Sustainability is not an option. Do nothing today and then one day nothing can be done.
Many organisations have been sluggish to embrace the need for change. And perhaps that is understandable when some of those changes will require root and branch reassessments of how retail is conducted, which is a massive undertaking. Add to that the concomitant need for additional resources and inevitable costs and it is clear to see why sustainability has hitherto been a hard sell. However, times they are a changin’.
According to the Global Risk Report 2020 produced by the World Economic Forum, which takes place at Davos each year and involves 1,000 top business leaders from around the world, the greatest threats to businesses in the year ahead are as follows. Climate Action Failure, Biodiversity Loss, Extreme Weather, Natural Disasters, Human Made Disasters and Cyberattack.

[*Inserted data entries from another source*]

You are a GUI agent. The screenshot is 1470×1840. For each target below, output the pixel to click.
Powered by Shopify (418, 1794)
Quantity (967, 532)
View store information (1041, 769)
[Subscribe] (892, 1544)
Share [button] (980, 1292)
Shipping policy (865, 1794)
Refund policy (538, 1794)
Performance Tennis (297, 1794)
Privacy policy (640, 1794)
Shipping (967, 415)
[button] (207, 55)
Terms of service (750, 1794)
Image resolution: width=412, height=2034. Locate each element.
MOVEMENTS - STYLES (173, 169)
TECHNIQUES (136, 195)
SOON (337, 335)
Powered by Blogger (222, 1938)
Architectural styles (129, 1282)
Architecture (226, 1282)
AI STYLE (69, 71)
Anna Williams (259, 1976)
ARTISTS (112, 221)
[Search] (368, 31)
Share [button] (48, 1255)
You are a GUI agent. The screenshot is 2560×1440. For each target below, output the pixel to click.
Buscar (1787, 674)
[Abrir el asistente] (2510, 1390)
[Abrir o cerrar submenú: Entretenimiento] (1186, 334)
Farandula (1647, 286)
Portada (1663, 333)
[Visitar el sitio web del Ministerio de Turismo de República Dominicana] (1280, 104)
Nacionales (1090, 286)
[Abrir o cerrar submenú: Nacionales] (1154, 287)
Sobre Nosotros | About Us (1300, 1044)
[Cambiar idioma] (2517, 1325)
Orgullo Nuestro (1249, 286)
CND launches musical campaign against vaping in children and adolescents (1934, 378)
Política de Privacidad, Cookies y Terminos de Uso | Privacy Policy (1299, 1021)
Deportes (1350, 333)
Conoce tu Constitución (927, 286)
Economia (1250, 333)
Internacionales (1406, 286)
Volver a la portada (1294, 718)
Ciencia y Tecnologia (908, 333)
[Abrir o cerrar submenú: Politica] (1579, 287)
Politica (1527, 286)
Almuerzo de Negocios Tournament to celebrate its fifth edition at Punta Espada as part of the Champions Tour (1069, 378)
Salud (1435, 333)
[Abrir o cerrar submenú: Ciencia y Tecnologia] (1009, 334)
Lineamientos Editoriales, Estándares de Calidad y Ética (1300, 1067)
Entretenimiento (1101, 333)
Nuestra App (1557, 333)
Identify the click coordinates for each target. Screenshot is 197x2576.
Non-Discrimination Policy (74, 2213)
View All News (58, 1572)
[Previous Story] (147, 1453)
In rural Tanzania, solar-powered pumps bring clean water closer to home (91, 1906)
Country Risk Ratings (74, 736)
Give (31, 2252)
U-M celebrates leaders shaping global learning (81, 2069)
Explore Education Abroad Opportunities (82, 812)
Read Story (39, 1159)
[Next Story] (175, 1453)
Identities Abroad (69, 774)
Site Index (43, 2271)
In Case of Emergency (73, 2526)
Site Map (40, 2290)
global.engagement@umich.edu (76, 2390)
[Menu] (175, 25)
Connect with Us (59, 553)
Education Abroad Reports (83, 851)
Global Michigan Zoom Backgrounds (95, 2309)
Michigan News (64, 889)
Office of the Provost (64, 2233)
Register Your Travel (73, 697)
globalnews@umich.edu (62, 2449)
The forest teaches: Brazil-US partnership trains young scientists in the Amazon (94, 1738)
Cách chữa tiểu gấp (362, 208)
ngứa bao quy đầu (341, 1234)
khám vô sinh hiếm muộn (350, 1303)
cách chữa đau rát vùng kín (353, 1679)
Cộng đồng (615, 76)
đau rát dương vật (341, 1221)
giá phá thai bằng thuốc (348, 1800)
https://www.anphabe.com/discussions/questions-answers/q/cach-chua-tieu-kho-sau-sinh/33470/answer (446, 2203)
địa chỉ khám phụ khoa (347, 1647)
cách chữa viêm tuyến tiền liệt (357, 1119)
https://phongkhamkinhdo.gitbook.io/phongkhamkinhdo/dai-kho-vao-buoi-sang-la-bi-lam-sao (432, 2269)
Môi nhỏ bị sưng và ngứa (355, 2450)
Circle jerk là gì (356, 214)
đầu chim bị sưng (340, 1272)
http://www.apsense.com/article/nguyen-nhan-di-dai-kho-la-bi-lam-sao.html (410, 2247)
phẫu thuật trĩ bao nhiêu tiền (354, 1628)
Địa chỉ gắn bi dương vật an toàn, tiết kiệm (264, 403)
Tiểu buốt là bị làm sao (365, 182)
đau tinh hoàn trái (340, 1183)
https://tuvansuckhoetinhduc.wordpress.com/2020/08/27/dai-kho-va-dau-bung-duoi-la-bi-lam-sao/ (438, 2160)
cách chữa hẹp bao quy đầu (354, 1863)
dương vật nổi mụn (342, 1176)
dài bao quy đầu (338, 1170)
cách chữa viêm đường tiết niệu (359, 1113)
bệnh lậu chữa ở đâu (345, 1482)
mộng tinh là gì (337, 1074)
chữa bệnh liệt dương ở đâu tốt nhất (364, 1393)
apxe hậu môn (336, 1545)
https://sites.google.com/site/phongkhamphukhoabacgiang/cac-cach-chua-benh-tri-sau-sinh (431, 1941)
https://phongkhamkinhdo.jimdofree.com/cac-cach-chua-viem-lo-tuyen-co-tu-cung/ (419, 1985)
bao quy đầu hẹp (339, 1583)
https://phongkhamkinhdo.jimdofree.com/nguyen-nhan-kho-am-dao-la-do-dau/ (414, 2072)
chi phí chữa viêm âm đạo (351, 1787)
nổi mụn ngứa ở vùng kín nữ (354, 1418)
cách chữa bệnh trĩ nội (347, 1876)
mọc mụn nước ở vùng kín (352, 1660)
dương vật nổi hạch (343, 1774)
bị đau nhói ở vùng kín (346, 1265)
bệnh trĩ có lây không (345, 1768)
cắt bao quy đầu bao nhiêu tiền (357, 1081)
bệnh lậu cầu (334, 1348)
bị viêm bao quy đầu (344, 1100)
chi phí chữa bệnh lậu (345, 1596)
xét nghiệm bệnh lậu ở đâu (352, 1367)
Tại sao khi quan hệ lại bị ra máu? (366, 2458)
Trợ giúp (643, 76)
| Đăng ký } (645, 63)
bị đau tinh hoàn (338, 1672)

Six out of the top seven economic risks are climate change related. The only one to sneak in there that is not climate related is cyberattacks. And given that top business leaders see those as being the clearest risks to the global economy, everyone has to look at their own business in microcosm. So what does this have to do with the pandemic?Everything!
The point is that the documentation, processes and plans that we have put in place for Covid, could be a starting point for contingency planning around the likely implications of climate change over the coming years. For example…
We know that the world is heating up and that this is widely accepted as leading to more severe weather events. That means your stores are going to be flooded, they are going to be hit by high winds and power cuts. They may be subjected to very high summer temperatures and extraordinarily low winter ones. These events are entirely foreseeable. And that in itself has retailers running to check their insurance policies, which usually cover unforeseeable events.
I propose that risk managers everywhere need to consider what implications these more frequent and expected severe weather events have for their businesses. There needs to be contingency planning for securing supply chains, getting staff in to work, keeping premises secure and stock available. And of course there are the issues we have seen with customers panic buying or getting frustrated with having to queue and so forth.
Loss of bio diversity means that things we currently take for granted will no longer be so easily available. A simple example would be the lack of a pollination service from wildlife leading to crop failures and decreased availability of resources, especially in the line of food. Again this is supply chain robustness that we have looked at in Covid.
Climate action failure means that the landscape is going to change. Do you have stores or facilities near water and are the rising water levels going to render those unviable. Similarly will transport links to and from facilities in all likelihood be affected and how will you get materials to and from a store that is going to be surrounded by water.
If ever this was seen as a nice to do item, action on sustainability can no longer be put on the back burner. Climate change not only presents a physical threat to businesses but also a reputational one that will inevitably start to impact through reduced access to investment from as early as 2022 when the first TCFD reports will be due, if not already. Thereafter consumers will become ever more sustainability focussed and that too will become a major driving force for change.
The one good thing that may yet come from this pandemic could be this. In the same way that it has “brutally accelerated” the rate of change in retail and made main stream trends that at the beginning of the year were only first gaining traction, so it has turbo charged the need for contingency planning along many of the very lines that the new reporting requirements, if legislated for, will require too. And risk managers will also have empirical evidence of how those contingencies worked during the pandemic, leading them to make faster, better decisions in the coming decades.